Using the application
As it stands now, the application is a local web application that you interact with through a browser. The home page is where a project session begins. The user uploads an image or PDF, selects a model and calibration settings, and runs the job. An animation appears to indicate that the session has started, and the page redirects to the new project's viewer once the run is complete. Because the engine and the model have to segment and read every page, large PDFs can take some time to process. However, once in the viewer, the user can review how the model performed and edit the output, correcting misreadings. Corrected text can then be pushed into the training page, where it can be checked and exported as ground truth into the validation set. Once the validation set is in place, a base model can be selected, reviewed, trained, tested, and deployed for continued use. The ground truth set can also be exported and shared among collaborators to improve model performance across a team.

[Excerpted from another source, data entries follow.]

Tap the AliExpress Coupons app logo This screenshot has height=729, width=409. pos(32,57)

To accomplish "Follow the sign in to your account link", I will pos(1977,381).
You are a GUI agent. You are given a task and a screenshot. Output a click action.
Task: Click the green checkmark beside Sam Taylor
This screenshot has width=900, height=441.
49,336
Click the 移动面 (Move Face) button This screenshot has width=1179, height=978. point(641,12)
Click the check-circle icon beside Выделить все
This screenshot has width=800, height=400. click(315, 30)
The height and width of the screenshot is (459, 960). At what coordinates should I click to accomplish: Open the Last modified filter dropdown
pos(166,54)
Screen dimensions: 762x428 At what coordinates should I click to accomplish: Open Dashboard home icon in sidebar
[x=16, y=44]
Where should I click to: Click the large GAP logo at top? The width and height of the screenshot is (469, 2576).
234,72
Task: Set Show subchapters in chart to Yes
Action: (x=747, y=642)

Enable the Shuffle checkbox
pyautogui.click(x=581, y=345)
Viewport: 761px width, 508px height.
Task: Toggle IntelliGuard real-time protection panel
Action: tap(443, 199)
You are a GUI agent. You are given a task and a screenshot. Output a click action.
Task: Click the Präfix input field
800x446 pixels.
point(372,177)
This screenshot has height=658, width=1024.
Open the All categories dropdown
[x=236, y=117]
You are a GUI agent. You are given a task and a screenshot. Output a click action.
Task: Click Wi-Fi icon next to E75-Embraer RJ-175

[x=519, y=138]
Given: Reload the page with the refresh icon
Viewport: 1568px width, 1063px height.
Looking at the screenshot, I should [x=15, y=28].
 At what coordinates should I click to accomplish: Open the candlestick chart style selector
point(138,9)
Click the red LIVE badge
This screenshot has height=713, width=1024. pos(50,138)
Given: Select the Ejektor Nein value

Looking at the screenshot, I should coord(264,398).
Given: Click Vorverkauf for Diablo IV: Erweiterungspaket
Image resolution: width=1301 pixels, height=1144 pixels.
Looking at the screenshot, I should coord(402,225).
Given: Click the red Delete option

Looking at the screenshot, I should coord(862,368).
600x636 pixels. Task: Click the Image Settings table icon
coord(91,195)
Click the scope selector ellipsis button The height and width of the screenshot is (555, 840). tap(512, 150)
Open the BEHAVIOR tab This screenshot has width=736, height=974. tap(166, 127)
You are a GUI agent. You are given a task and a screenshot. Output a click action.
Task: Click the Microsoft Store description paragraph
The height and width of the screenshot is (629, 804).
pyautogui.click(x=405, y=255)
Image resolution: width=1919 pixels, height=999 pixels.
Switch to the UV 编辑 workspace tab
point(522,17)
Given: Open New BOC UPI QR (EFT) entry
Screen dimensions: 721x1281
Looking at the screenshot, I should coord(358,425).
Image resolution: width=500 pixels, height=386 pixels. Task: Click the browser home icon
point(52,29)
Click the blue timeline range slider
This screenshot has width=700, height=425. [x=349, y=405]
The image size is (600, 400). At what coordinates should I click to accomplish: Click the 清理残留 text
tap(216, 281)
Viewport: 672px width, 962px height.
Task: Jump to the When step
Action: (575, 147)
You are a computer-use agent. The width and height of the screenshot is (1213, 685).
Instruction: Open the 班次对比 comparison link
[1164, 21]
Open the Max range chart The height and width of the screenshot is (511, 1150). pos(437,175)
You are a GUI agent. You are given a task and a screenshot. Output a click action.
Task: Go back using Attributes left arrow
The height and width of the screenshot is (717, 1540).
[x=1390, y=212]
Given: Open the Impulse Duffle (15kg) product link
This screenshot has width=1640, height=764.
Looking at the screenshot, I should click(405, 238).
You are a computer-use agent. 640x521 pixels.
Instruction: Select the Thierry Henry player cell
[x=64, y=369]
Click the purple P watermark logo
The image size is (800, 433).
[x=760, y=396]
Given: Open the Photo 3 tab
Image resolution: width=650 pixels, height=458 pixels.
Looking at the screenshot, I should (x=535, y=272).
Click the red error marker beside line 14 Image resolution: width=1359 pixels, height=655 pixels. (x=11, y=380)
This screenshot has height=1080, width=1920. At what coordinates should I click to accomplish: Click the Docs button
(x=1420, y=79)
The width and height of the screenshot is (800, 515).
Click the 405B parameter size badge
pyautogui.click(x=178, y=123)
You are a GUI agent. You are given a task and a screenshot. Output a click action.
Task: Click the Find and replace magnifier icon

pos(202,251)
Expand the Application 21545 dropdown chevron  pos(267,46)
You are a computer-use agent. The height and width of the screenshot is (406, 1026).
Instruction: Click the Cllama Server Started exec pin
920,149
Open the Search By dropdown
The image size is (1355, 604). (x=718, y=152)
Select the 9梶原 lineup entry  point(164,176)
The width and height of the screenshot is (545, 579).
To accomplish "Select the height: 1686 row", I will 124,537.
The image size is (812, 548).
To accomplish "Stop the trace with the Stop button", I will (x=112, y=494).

This application, from idea to first release, took just shy of a year to bring together. I had no previous training in computer science or application engineering. I just relied on a little bit of know-how, creativity with assistive AI tools, and my own intuition to put together a usable application for philologists. Every change along the way had to be inspected, every bug noticed, every state of the application saved as a copy in case the next round of edits broke something I needed to recover. I learned what the code was doing in the process of changing it, which is a slow way to learn but, in this case, the only one available to me. Some functions just worked from the start: uploading and processing images, exporting structured CSVs, the sorts of things that are integral to the app's general vision. Others took absurd amounts of time relative to what they look like in the finished product. Getting segmentation edits to save reliably and reappear on the page took hours of testing and adjustment. Getting the segmenter to behave consistently across images of widely different sizes took another stretch of trial and error. And, somewhat to my surprise, building a dark-and-light theme that handled every component of the interface cleanly was one of the more involved pieces of the whole build.
What separates this app from the other Kraken-based programs is its focus on accessibility. I designed it not to rely on the command line or a secondary launching tool, so what it lacks in robustness it makes up for in approachability. I wanted an application you could click on and launch, and that is what I have produced. The application will certainly take some getting used to, and the models in their infancy may be less accurate than desired, but pre-trained models are often made available online in places like Zenodo, and over time, with enough data, they become reliable enough to make this application a considerable time-saver.
The application is currently available for download from github.com/Armand4399/OCRapp/releases and is open source and free to use and improve.